Шекспир же — поскольку мы сейчас занимаемся этим поэтом — в полном смысле слова гений общечеловеческий и всеобъемлющий, но в то же время это, как все истинные гении, ум глубоко своеобразный и неповторимый. Прежде чем дойти до нас, поэт всегда отправляется от своего внутреннего мира; это непреложный закон. Вот почему поэту подражать невозможно.
Исследуйте Шекспира, углубитесь в него, и вы увидите, как велика в нем решимость всегда оставаться самим собой. Не ждите никаких уступок от его «я». Он, конечно, не эгоист, но он волевой человек. Он хочет. Он приказывает искусству, правда только в пределах своих произведений. Потому что ни искусство Эсхила, ни искусство Аристофана, ни искусство Плавта, ни искусство Макиавелли, ни искусство Кальдерона, ни искусство Мольера, ни искусство Бомарше, ни одна из форм искусства, живущего той особой жизнью, которую вдохнул в него гений, не стала бы повиноваться приказаниям Шекспира. Искусство, понимаемое таким образом, это великое равенство и глубокая свобода; мир равных есть в то же время мир свободных.
Одна из сторон величия Шекспира — это то, что он не может стать образцом. Чтобы убедиться в его неповторимости, откройте первую попавшуюся из его пьес; всегда и прежде всего это — Шекспир.

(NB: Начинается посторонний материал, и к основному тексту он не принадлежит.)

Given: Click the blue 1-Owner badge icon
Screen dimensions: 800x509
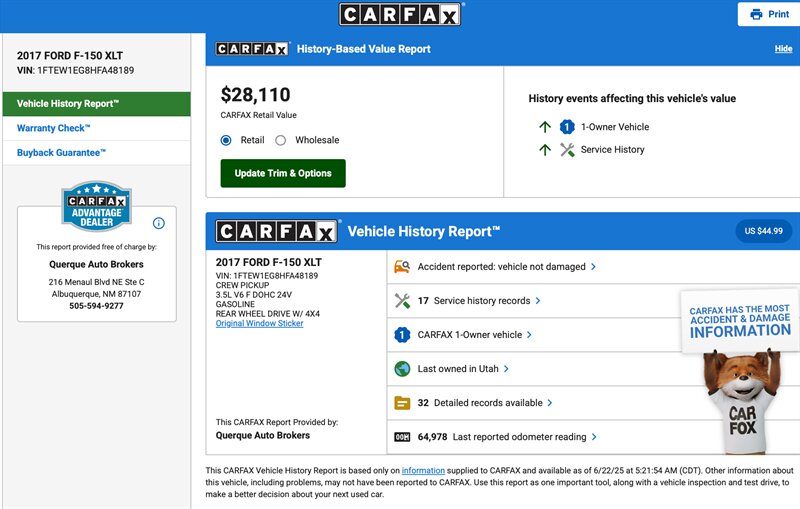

Что может быть своеобразнее «Троила и Крессиды»? Троя в комическом плане! Вот «Много шума из ничего» — трагедия, заканчивающаяся взрывом смеха. Вот «Зимняя сказка» — драма-пастораль. Шекспир делает в своих произведениях все, что хочет. Хотите видеть пример деспотизма, — взгляните на его фантазию. Какая решимость мечтать, какое упорство в поисках головокружительного! Какая неограниченная власть над областью неясного и зыбкого! Греза до такой степени пронизывает некоторые из его пьес, что человек в них теряет очертания, становится скорее облаком, чем человеком. Анджело из «Меры за меру» — это тиран, сотканный из тумана. Он расплывается и тает. Леонт из «Зимней сказки» — это Отелло, рассеивающийся в пространстве. В «Цимбелине» вначале кажется, что Йоахимо превратится в Яго, но он растворяется. Все окутано сном. Посмотрите на проходящих Мамилия, Постума, Гермиону, Пердиту. В «Буре» у герцога Миланского есть «храбрый сын» — сон, пригрезившийся во сне. Только один Фердинанд и говорит о нем, и никто больше, кажется, его не видел. Тупой грубиян становится рассудительным, пример — констэбль Локоть из «Меры за меру». У идиота вдруг появляется разум, пример — Клотен из «Цимбелина». Король сицилийский завидует королю Богемии. В Богемии есть морские берега. Пастухи подбирают там найденных ими детей. Тезей, герцог, женится на амазонке Ипполите. В устройстве этого брака принимает участие Оберон. Потому что здесь Шекспир хочет мечтать; в других драмах он мыслит.